Late in 2017, Trump’s Department of Labor (DOL) announced a Notice of Proposed Rulemaking (NPRM) proposing a regulation change that could result in employers stealing as much as $5.8 billion of workers’ tips from employees. Given that women are 2 in 3 tipped workers—and that a whopping $4.6 billion of that $5.8 billion would come from women’s pockets—this new change is poised to strike a heavy blow to women already struggling to make ends meet.
In a nutshell, the DOL is proposing to do away with a 2011 regulation which states unequivocally that tips are the property of the employee who earns them. The current 2011 regulation allows for some limited “tip-pooling” – the practice of tipped workers combining tips and then redistributing them among other employees who normally receive tips, like bartenders – but excludes from any tip-pooling employees who normally would not earn tips, like chefs and janitors. Critically, it also states that employers may not keep any of the employees’ tips.
The National Restaurant Association and their lobbyists are too sneaky to simply change these provisions in the proposed regulation. Instead, they’ve dressed up this rotten rule change and re-branded it as a tool to “decrease wage disparity” among back-of-house and front-of-house workers by redistributing tips among more working people.
But in reality, the proposed regulation would put all the power in the hands of the employer to decide what happens to employee tips. And instead of improving economic security for their employees, the rule would provide an added incentive for employers to keep wages low for back-of-house workers while at the same time, taking away earnings from front-of-house workers. After all, if employers can simply take pay from servers and give it to cooks, why would they spend their own money to raise base wages?
Here’s how the regulation will work: as long as each employee receives the federal minimum wage, the proposed regulations would allow employers to share tips with employees who do not typically receive them—or not to give them to employees at all. In fact, buried on page 51 of the DOL’s own discussion of the potential impacts of the proposed rule, the agency admits that tips could either be redistributed into a tip pool or “otherwise utilized in part (or in full) by the Employer”

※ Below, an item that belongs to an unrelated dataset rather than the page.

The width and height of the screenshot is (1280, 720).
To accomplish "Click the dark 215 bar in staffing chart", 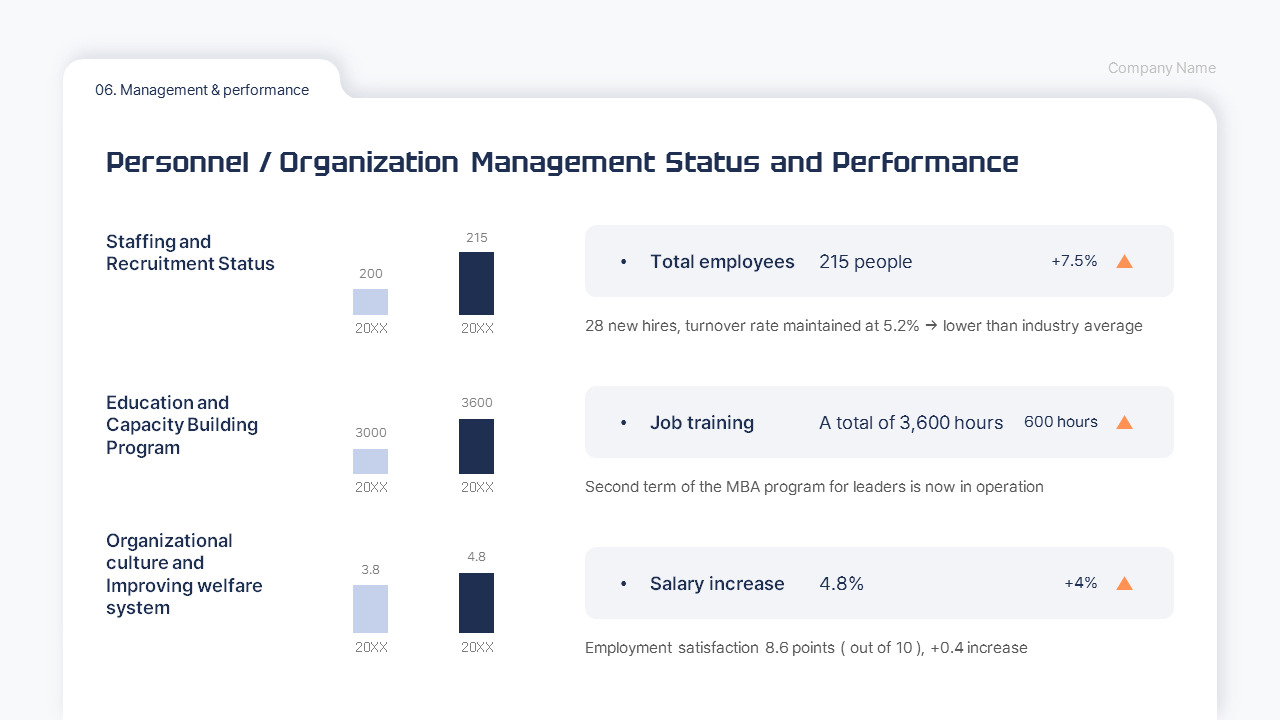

Workers and advocates know, and evidence already demonstrates, that even under current law, employers are illegally pocketing worker tips. One study surveying workers in Chicago, Los Angeles and New York found that 12 percent of tipped workers had wages stolen by their employer or supervisor. The Economic Policy Institute now estimates that under the NPRM, employers could line their pockets with an astronomical $5.8 billion dollars taken – legally –from their employees.
Employers who stand to benefit from this change include President Donald Trump, who owns multiple restaurants and has a lousy track record when it comes to workers’ rights. In fact, in 2015 restaurant workers who worked for a Trump restaurant filed a class action complaint against Trump and others in New York, alleging that Trump stole their tips.
To truly understand why this rule change is so disturbing, it’s important to recognize just how difficult it is to survive as a tipped worker in the United States. Not only do tipped workers face long hours, and difficult work, but poverty rates for tipped workers are more than twice as high as rates for working people overall. One key reason for the high poverty rates is that in many states, employers can pay their tipped employees a minimum cash wage of as little as $2.13 an hour (the minimum required by federal law), with tips making up the rest of their income. To make matters worse, women who have to rely on tips for much of their income often feel forced to tolerate inappropriate behavior from customers; a study by the Restaurant Opportunities Center found that 90% of tipped restaurant workers have experienced some type of sexual harassment or assault in the workplace.
The DOL’s proposed rule exacerbates, rather than alleviates, the economic insecurity and vulnerability to sexual harassment that women in tipped jobs so often face, as they now will be even more vulnerable to harassment and abuse from their employers, who will have the power to decide whether they can keep the tips they receive. And the fact that an employer must pay a tipped employee the federal minimum wage of $7.25 before gaining control over her tips under the new rule does little to change the employee’s dependence on those tips; $7.25 an hour leaves a mother supporting one or two children thousands of dollars below the poverty line, even if she works full time.
Instead of making it legal for employers to steal employee tips, the DOL should be encouraging employers who rely on tipped workers for their profits to adopt policies and practices that protect employees from sexual harassment and assault at work. And the agency should promote raising the minimum wage and abolishing the lower tipped minimum wage altogether so that all working people – tipped and non-tipped alike – can count on a fair minimum wage. People who rely on tips to survive should not have to see them stripped away by a rule that shows a callous disregard for the hard work of service workers all over the United States. The DOL should stand with working people and withdraw this proposed rule.